- Instructions to follow -
Can you format all of the material below as a numbered list, leaving out any blank lines?

- Data excerpts -

::::::::

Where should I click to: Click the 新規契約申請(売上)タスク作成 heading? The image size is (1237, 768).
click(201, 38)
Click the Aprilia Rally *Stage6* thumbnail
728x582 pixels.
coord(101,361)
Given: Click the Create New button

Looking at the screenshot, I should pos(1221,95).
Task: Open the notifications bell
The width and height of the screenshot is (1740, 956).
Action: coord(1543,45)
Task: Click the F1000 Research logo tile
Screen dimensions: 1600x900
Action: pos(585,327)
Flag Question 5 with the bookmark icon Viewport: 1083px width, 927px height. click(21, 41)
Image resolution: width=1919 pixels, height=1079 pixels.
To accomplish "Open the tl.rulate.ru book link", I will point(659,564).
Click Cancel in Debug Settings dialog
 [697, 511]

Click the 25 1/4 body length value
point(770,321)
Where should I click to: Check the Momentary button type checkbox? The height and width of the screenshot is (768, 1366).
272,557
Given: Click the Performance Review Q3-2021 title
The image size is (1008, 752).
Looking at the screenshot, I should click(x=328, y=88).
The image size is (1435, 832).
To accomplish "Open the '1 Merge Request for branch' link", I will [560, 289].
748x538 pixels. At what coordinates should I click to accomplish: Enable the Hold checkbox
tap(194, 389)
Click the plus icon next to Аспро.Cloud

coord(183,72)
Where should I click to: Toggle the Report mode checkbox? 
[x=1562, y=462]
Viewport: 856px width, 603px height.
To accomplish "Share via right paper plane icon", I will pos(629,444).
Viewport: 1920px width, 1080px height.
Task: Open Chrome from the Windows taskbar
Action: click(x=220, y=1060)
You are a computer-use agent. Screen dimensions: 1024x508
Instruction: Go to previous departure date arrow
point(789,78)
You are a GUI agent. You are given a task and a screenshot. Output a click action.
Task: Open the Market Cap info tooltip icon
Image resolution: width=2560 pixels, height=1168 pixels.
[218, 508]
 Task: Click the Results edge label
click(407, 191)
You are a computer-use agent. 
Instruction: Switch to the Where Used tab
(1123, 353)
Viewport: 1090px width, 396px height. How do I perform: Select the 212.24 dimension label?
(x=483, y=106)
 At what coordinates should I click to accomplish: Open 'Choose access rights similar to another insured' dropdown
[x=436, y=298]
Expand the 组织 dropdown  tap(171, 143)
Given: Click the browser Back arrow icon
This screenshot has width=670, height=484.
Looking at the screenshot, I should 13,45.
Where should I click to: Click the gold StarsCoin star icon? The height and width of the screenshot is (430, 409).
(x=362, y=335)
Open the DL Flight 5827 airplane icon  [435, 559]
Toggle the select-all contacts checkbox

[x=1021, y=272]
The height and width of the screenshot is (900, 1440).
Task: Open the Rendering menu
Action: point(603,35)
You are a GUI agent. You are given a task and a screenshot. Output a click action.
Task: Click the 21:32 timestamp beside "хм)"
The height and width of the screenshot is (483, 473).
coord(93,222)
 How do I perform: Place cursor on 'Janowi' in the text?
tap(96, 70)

::::::::

- Task solution -
1. Where should I click to: Click the 新規契約申請(売上)タスク作成 heading? The image size is (1237, 768).
2. click(201, 38)
3. Click the Aprilia Rally *Stage6* thumbnail
4. 728x582 pixels.
5. coord(101,361)
6. Given: Click the Create New button
7. Looking at the screenshot, I should pos(1221,95).
8. Task: Open the notifications bell
9. The width and height of the screenshot is (1740, 956).
10. Action: coord(1543,45)
11. Task: Click the F1000 Research logo tile
12. Screen dimensions: 1600x900
13. Action: pos(585,327)
14. Flag Question 5 with the bookmark icon Viewport: 1083px width, 927px height. click(21, 41)
15. Image resolution: width=1919 pixels, height=1079 pixels.
16. To accomplish "Open the tl.rulate.ru book link", I will point(659,564).
17. Click Cancel in Debug Settings dialog
18.  [697, 511]
19. Click the 25 1/4 body length value
20. point(770,321)
21. Where should I click to: Check the Momentary button type checkbox? The height and width of the screenshot is (768, 1366).
22. 272,557
23. Given: Click the Performance Review Q3-2021 title
24. The image size is (1008, 752).
25. Looking at the screenshot, I should click(x=328, y=88).
26. The image size is (1435, 832).
27. To accomplish "Open the '1 Merge Request for branch' link", I will [560, 289].
28. 748x538 pixels. At what coordinates should I click to accomplish: Enable the Hold checkbox
29. tap(194, 389)
30. Click the plus icon next to Аспро.Cloud
31. coord(183,72)
32. Where should I click to: Toggle the Report mode checkbox? 
33. [x=1562, y=462]
34. Viewport: 856px width, 603px height.
35. To accomplish "Share via right paper plane icon", I will pos(629,444).
36. Viewport: 1920px width, 1080px height.
37. Task: Open Chrome from the Windows taskbar
38. Action: click(x=220, y=1060)
39. You are a computer-use agent. Screen dimensions: 1024x508
40. Instruction: Go to previous departure date arrow
41. point(789,78)
42. You are a GUI agent. You are given a task and a screenshot. Output a click action.
43. Task: Open the Market Cap info tooltip icon
44. Image resolution: width=2560 pixels, height=1168 pixels.
45. [218, 508]
46.  Task: Click the Results edge label
47. click(407, 191)
48. You are a computer-use agent. 
49. Instruction: Switch to the Where Used tab
50. (1123, 353)
51. Viewport: 1090px width, 396px height. How do I perform: Select the 212.24 dimension label?
52. (x=483, y=106)
53.  At what coordinates should I click to accomplish: Open 'Choose access rights similar to another insured' dropdown
54. [x=436, y=298]
55. Expand the 组织 dropdown  tap(171, 143)
56. Given: Click the browser Back arrow icon
57. This screenshot has width=670, height=484.
58. Looking at the screenshot, I should 13,45.
59. Where should I click to: Click the gold StarsCoin star icon? The height and width of the screenshot is (430, 409).
60. (x=362, y=335)
61. Open the DL Flight 5827 airplane icon  [435, 559]
62. Toggle the select-all contacts checkbox
63. [x=1021, y=272]
64. The height and width of the screenshot is (900, 1440).
65. Task: Open the Rendering menu
66. Action: point(603,35)
67. You are a GUI agent. You are given a task and a screenshot. Output a click action.
68. Task: Click the 21:32 timestamp beside "хм)"
69. The height and width of the screenshot is (483, 473).
70. coord(93,222)
71.  How do I perform: Place cursor on 'Janowi' in the text?
72. tap(96, 70)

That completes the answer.